A driver rolls through a stop sign. A cop is on his tail right away – siren whooping, blue lights blinking.
What will the officer do in a traffic stop – and how should the driver respond? The Raleigh Police Department makes clear, in an eight-minute video simulation, how the police would like us to behave.
And what are our legal rights in a traffic stop? Not entirely clear in this police dramatization.
“Remain calm and pull over. Put your hands on the steering wheel.” The instructions flash on the screen, underlining the main points of a narration by Raleigh Police Capt. Michael Bruce.
The driver objects mildly to news that he is about to be ticketed for running that stop sign. But he is a model of obedience.
The video was produced for discussion at community meetings Chief Cassandra Deck-Brown held in December and January. It has logged more than 8,700 views on YouTube since then.
Alyson Grine, a UNC-Chapel Hill criminal law expert, gives the Raleigh Police Department good marks for responding to questions about traffic stops. But while the video addresses important matters about how officers should behave, she says, it misfires on some legal issues.
“The goal of having increased communication with citizens is a laudable one,” Grine told the Road Worrier. “If they’re putting information out to citizens regarding their legal obligations, we should make sure that the citizens know what the actual state of the law is on that.”
Grine flashes a yellow caution light for one of the Raleigh police video’s central messages: “Answer any questions the officer has.”
Actually, state law requires drivers only to identify themselves and hand over their driver’s license and registration. They don’t have to say anything else.
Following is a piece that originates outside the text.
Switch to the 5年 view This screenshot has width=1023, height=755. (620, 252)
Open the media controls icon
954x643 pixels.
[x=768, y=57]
While a driver may want to answer an officer’s questions to expedite the stop, he or she has the right to remain silent.
Alyson Grine, UNC School of Government defender educator
“While a driver may want to answer an officer’s questions to expedite the stop, he or she has the right to remain silent,” Grine wrote in a recent blog post critique.
Grine is the “defender educator” at the UNC School of Government, where much of her work involves training public defenders and other lawyers who represent poor people accused of crimes. She is the author of criminal case manuals on pretrial proceedings and issues involving race.
Speaking of which, she notes North Carolina statistics showing that black and Hispanic drivers are almost twice as likely as whites to be searched during traffic stops. Sure enough, that’s what happens to the African-American driver in the Raleigh video.
The unexplained search begins after the driver receives his stop-sign ticket. The narrator says drivers should do what they are told: “Follow the officer’s instructions about getting out (of the car), and what to do once you are out,” Bruce says in the video.
“OK, sure, that’s no problem,” the driver replies when the white Raleigh police officer asks him to step to the rear of the car.
“For safety, the officer may ask to pat your clothing,” the video caption says. “The officer may ask to search your vehicle.”
Then, with his hands behind his back, the driver is frisked. Before searching his car, the officer asks the man to sit down on the curb with his legs straight out and crossed at the ankles and to place his hands on his knees.
“Like this?” the driver replies.
The narrator does mention that drivers “have the right to permit or to refuse such a search” and they can stop a search even after it has begun.
But Grine says drivers don’t always realize they can say no.
“It can be an intimidating situation for a driver to be confronted with an armed, uniformed officer. They may not truly understand they are free to leave at that point” after they have received the traffic ticket, Grine said.
That’s backed up, she said, by studies showing that drivers are less likely to agree to a search when they are asked to sign a consent form stating that they know they can refuse.
Recent court rulings, including a 2015 U.S. Supreme Court case called Rodriguez vs. United States, have clamped limits on police discretion in such cases. The officer must have “reasonable suspicion of criminal activity” to justify frisking a driver and searching the car, she said.
“In essence, the Supreme Court is telling us these routine traffic stops should be used to enforce the motor vehicle laws and keep the roads safe,” Grine said. “But we shouldn’t have drivers stopped for speeding sitting on the side of the road while the officer calls for backup and drug dogs and questions the driver about unrelated things.”
Jim Sughrue, a Raleigh Police Department spokesman, said the video represents the department’s best effort “in a real short piece, to put forward some of the things that could happen, in some circumstances, during a traffic stop.”
Our officers are always updated on court decisions that affect what they do.
Jim Sughrue, Raleigh Police spokesman
He said police officials did not try to raise – or avoid – racial issues regarding traffic stops, and did not intend to suggest that drivers must provide more information than the law requires.
“Sometimes when you’re trying to be helpful, you wind up being less than perfect,” Sughrue said. “I think there’s a lot of helpful information on the video.”
He acknowledged that court rulings have changed how officers perform traffic stops.
“Our officers are always updated on court decisions that affect what they do,” Sughrue said. “They are trained and expected to follow the law.”